>>

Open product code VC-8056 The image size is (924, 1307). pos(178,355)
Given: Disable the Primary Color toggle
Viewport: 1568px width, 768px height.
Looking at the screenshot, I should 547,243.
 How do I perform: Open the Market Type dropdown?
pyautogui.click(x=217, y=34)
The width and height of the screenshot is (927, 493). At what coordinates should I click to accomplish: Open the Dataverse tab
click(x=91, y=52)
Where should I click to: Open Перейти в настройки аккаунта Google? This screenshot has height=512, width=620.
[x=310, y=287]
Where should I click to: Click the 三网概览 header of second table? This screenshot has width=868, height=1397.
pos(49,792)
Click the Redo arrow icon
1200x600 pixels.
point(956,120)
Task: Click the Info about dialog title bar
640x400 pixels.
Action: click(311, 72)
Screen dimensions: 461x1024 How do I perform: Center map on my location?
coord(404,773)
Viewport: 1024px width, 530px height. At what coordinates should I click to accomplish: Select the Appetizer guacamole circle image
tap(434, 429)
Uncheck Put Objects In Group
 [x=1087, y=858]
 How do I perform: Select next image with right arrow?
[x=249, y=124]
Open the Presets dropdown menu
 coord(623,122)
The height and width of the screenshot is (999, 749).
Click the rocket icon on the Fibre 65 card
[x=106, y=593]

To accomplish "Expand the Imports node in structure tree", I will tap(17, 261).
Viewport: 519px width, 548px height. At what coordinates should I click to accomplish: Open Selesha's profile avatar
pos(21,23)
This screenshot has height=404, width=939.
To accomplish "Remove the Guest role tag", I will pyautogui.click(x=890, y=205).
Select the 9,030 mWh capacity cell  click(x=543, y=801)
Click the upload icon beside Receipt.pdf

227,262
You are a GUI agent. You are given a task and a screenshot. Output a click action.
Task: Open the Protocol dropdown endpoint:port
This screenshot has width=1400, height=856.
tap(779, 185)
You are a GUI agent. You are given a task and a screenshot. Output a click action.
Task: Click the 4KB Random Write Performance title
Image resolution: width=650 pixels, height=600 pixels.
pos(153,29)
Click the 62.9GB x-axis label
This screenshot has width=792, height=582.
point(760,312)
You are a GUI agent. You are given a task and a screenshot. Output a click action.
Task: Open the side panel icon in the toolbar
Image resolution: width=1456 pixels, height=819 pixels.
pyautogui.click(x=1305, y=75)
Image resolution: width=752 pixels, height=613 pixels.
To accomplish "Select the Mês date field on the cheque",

<<

* _Instructions to follow_
Make an exact copy of all the entries above.

* _Reply_
Open product code VC-8056 The image size is (924, 1307). pos(178,355)
Given: Disable the Primary Color toggle
Viewport: 1568px width, 768px height.
Looking at the screenshot, I should 547,243.
 How do I perform: Open the Market Type dropdown?
pyautogui.click(x=217, y=34)
The width and height of the screenshot is (927, 493). At what coordinates should I click to accomplish: Open the Dataverse tab
click(x=91, y=52)
Where should I click to: Open Перейти в настройки аккаунта Google? This screenshot has height=512, width=620.
[x=310, y=287]
Where should I click to: Click the 三网概览 header of second table? This screenshot has width=868, height=1397.
pos(49,792)
Click the Redo arrow icon
1200x600 pixels.
point(956,120)
Task: Click the Info about dialog title bar
640x400 pixels.
Action: click(311, 72)
Screen dimensions: 461x1024 How do I perform: Center map on my location?
coord(404,773)
Viewport: 1024px width, 530px height. At what coordinates should I click to accomplish: Select the Appetizer guacamole circle image
tap(434, 429)
Uncheck Put Objects In Group
 [x=1087, y=858]
 How do I perform: Select next image with right arrow?
[x=249, y=124]
Open the Presets dropdown menu
 coord(623,122)
The height and width of the screenshot is (999, 749).
Click the rocket icon on the Fibre 65 card
[x=106, y=593]

To accomplish "Expand the Imports node in structure tree", I will tap(17, 261).
Viewport: 519px width, 548px height. At what coordinates should I click to accomplish: Open Selesha's profile avatar
pos(21,23)
This screenshot has height=404, width=939.
To accomplish "Remove the Guest role tag", I will pyautogui.click(x=890, y=205).
Select the 9,030 mWh capacity cell  click(x=543, y=801)
Click the upload icon beside Receipt.pdf

227,262
You are a GUI agent. You are given a task and a screenshot. Output a click action.
Task: Open the Protocol dropdown endpoint:port
This screenshot has width=1400, height=856.
tap(779, 185)
You are a GUI agent. You are given a task and a screenshot. Output a click action.
Task: Click the 4KB Random Write Performance title
Image resolution: width=650 pixels, height=600 pixels.
pos(153,29)
Click the 62.9GB x-axis label
This screenshot has width=792, height=582.
point(760,312)
You are a GUI agent. You are given a task and a screenshot. Output a click action.
Task: Open the side panel icon in the toolbar
Image resolution: width=1456 pixels, height=819 pixels.
pyautogui.click(x=1305, y=75)
Image resolution: width=752 pixels, height=613 pixels.
To accomplish "Select the Mês date field on the cheque",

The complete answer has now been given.